Search the listing below for the line with "The width and", then write out that line and every one after it exactly, without the pictures.
________________________
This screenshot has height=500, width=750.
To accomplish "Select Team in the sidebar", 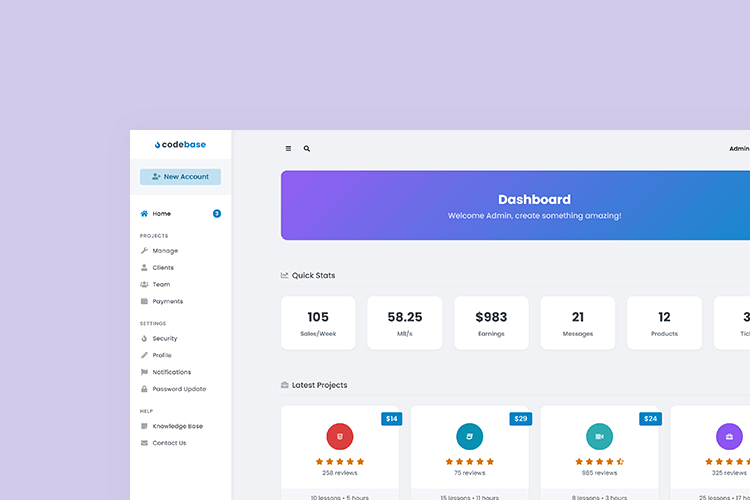I will pos(161,285).
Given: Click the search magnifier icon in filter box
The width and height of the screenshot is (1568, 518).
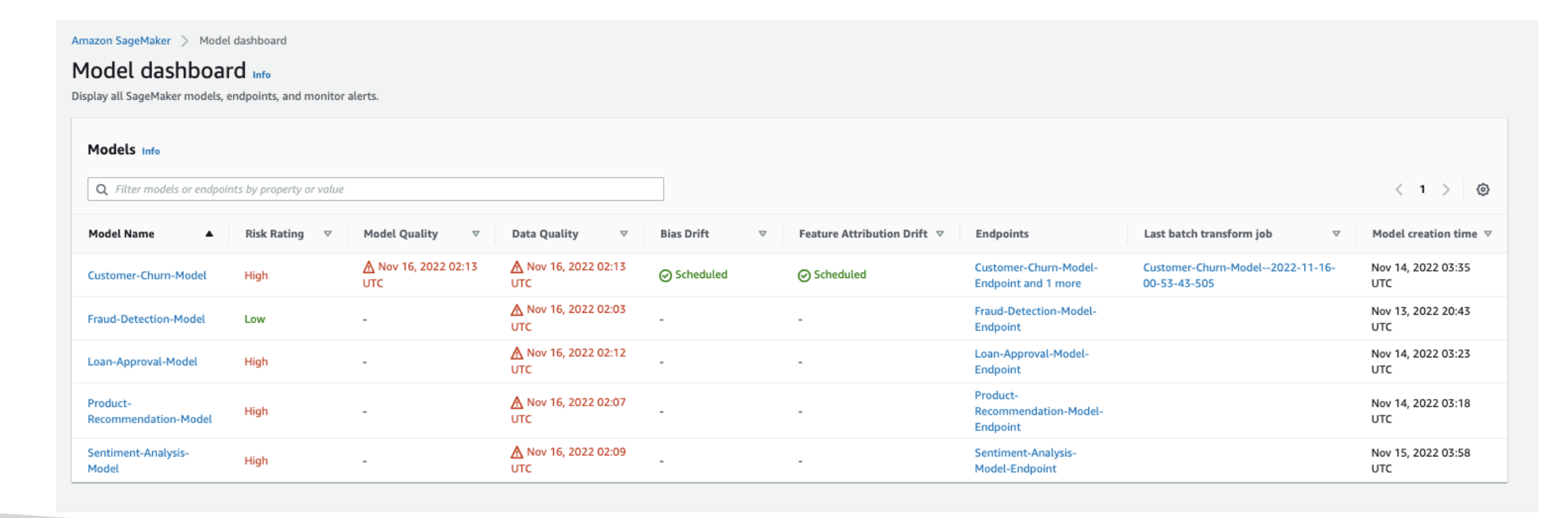Looking at the screenshot, I should click(102, 190).
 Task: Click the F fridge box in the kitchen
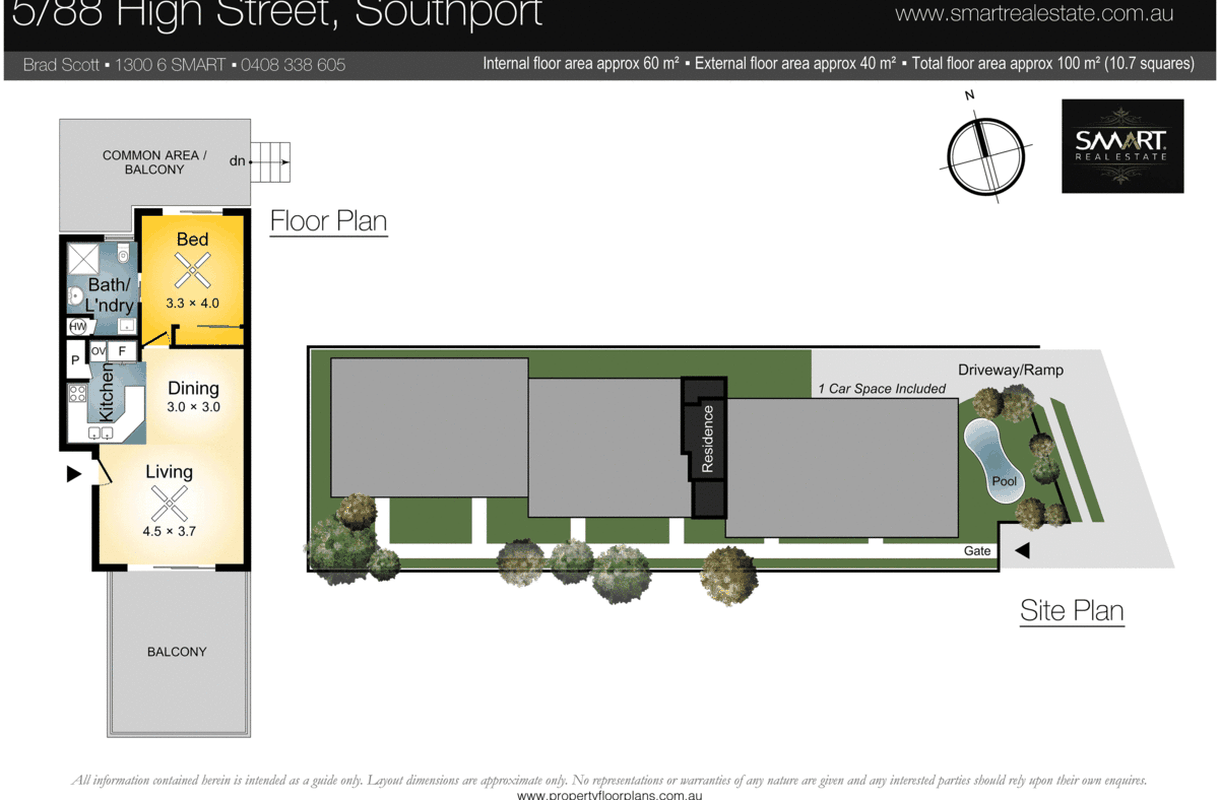click(123, 351)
________________________
### Solution below
The width and height of the screenshot is (1568, 518).
Looking at the screenshot, I should click(102, 190).
 Task: Click the F fridge box in the kitchen
click(123, 351)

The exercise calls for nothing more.